- [YOUR GOAL]:
Below are the records; return every line from the one that contains "Collapse the Breakpoints section" to the last, exactly, skipping the pictures.

== RECORDED DATA ==

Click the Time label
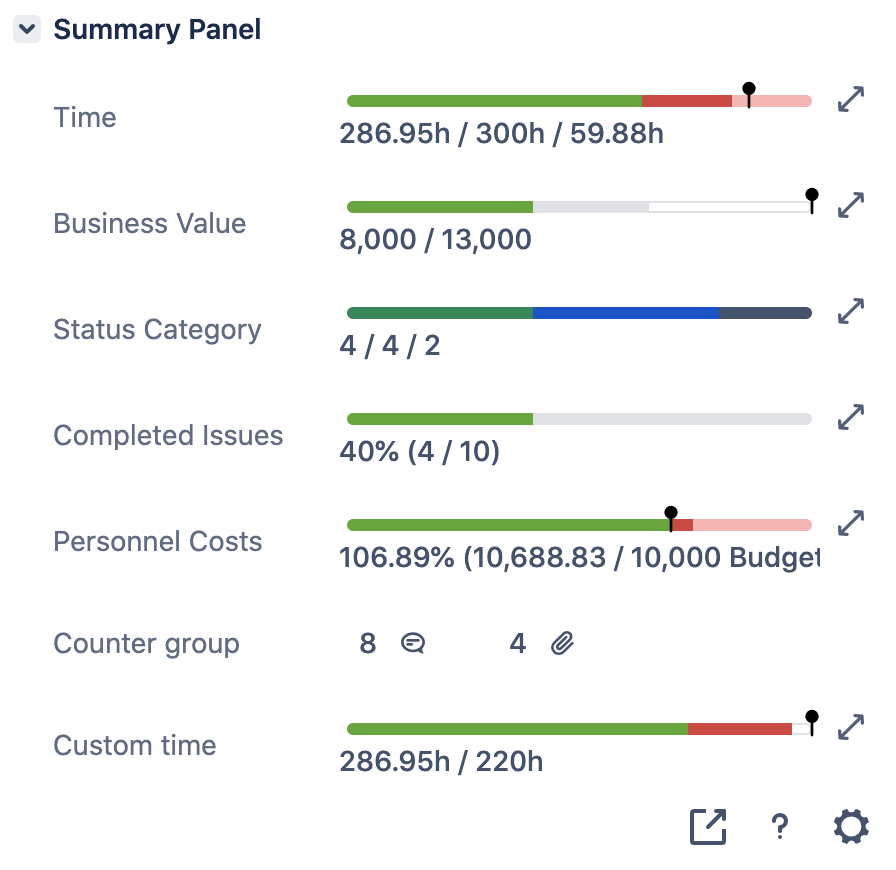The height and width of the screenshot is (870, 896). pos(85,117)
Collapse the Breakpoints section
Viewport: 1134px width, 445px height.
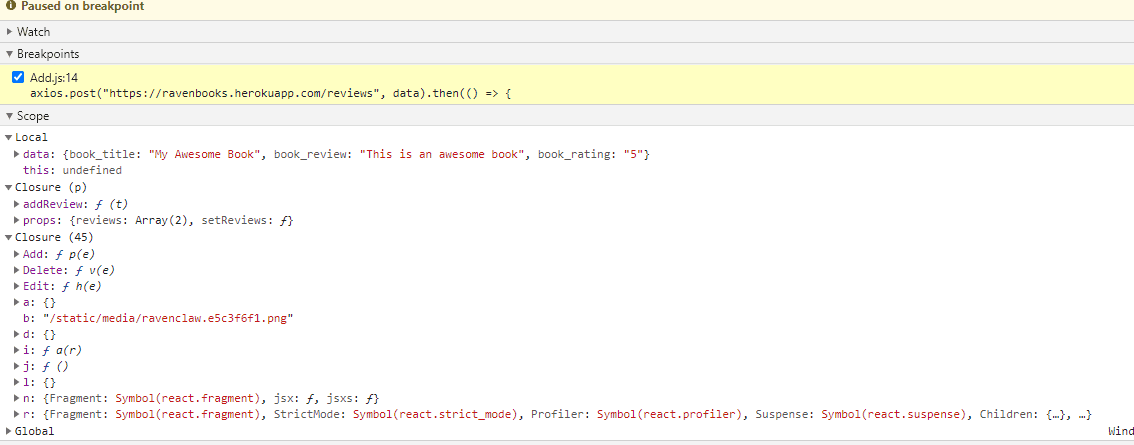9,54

===

- [EXERCISE ANSWER]:
Collapse the Breakpoints section
Viewport: 1134px width, 445px height.
9,54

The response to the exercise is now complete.